Welcome to FROST HARROW Book 2. (No previous reading required.) Please support my work via Patreon at www.PaySteve.com. Enjoy!
THIRTY-ONE – THE TELLTALE HEART
“No, Tony,” Glory said. “It’s not your choice. It’s never been your choice since the day we met—since you first gave me the strength and warmth I needed to go on.
“But I won’t let you destroy yourself for me,” she said. “I won’t.”
“You’re coming home with me,” Tony said firmly. “You’re everything I’ve dreamed of.”
“No,” she said, undoing the strap of her gown and holding something in her pale fingers. “Before we met, you had dreams, too.” She held the object that she had taken from his home out to him.
She looked into his eyes and he felt her fire burning in his soul. She spoke one word, “Remember.”
Tony saw the object in her hand was a ring. The diamond ring he’d meant for Jenni. The fire of the burning boat and the lightning in the sky made the gem shimmer and dance in the darkness.
“This was your dream,” Glory said softly. “Even when you were under my spell, you spoke her name while you slept.
“I am but a vile, selfish thing who nearly destroyed you.
“I release you now. Go. Go back to your lover, your Jenni, whomever she may be. Go back to the living. Go back to your life, Anthony Frost and leave me with the dead.”

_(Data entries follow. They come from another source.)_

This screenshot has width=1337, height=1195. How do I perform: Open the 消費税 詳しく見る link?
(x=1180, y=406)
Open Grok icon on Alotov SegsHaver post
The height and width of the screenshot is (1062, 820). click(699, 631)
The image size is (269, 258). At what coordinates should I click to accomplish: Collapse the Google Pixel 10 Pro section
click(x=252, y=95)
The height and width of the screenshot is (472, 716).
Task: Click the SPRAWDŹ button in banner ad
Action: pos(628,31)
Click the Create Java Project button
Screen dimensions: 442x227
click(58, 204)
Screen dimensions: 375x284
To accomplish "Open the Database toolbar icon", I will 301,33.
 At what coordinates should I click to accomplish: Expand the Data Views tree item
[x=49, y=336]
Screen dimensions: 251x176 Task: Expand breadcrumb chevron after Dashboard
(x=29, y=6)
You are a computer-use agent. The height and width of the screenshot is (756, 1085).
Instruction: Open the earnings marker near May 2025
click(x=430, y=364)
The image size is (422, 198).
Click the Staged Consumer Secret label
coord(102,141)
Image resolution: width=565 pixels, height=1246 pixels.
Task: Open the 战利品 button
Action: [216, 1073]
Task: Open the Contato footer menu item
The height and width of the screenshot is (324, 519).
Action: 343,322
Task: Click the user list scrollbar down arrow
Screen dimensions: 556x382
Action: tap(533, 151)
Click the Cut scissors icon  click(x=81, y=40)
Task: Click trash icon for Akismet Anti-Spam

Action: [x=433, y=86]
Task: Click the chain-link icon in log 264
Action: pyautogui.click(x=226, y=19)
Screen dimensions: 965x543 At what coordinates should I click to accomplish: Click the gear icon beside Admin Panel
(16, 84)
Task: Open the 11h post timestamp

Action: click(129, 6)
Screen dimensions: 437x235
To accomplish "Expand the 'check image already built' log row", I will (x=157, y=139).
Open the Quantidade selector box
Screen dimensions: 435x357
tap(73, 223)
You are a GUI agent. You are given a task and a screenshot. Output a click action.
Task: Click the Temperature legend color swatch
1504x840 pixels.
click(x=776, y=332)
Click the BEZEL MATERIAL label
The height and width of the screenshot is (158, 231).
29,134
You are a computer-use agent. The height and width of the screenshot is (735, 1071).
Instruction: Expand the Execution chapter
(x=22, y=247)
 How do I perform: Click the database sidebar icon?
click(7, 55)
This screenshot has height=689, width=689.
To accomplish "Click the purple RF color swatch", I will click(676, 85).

The guilt hit Tony like a thunderbolt, and he fell to his knees, even though he felt as though a great weight had been lifted from him. Tears started to pour uncontrollably down his face. He sobbed and said, “Good God, what have I done?”
Glory came to him and pressed the ring into his right hand. In his left, he still held the silver dagger.
She whispered into his ear. “You’ve done nothing,” she said, “that I did not force you to do.”
Tony shook his head. “No. You merely brought out parts of me that I usually have the will to resist—parts I don’t like. The selfish, uncaring artist interested only in his work and his own pleasure.”
“I know,” she said, “I made you into everything I feared. But in the end, you brought out the part of me that was once human. The part that loved rather than destroyed. The part that fought to resist evil rather than succumbing to it.”
He gazed into her eyes and for the first time saw warm light rather than blackness. Her eyes were brown—and lovely, even amid the storm and chaos.
“You have given me back my soul,” she said. “Now end it.”
He looked at her, for a moment uncertain he’d understood her intention.
“End it now,” she said, her eyes pleading with him. “I’ll never rest; I’ll never escape him so long as I live—even in this horrible unlife. Send my body to join my soul.
“If you ever loved me, destroy me.”
She wrapped her fingers around his left hand, the one that still held the dagger.
“There must be another way,” he said. “Surely some cure…”
She shook her head. “No. If you don’t end it now, either he will find me, or I will revert to what I was before I met you.”
She let go of his hand.
“I couldn’t bear either,” she said. “Please…!”
Tony clenched his eyes shut and thrust the knife deep into Glory’s breast.
She gasped and slumped against him; he opened his eyes again.
A look of almost beatific satisfaction washed over Glory’s face. She lifted her dark orbs toward the chaotic heavens. The rain fell on her fair face and rolled down her cheeks like tears.
“Thank you,” she whispered.
And then she died for the last time.
He cradled her in his arms as the ship pitched in the storm. As the last breath seeped from her body, moths swarmed down from the heavens. Tony laid her on the deck, and her small, pale subjects covered her like a shroud.
Moments later the insects departed, and with them the last trace of Gloriana Williams.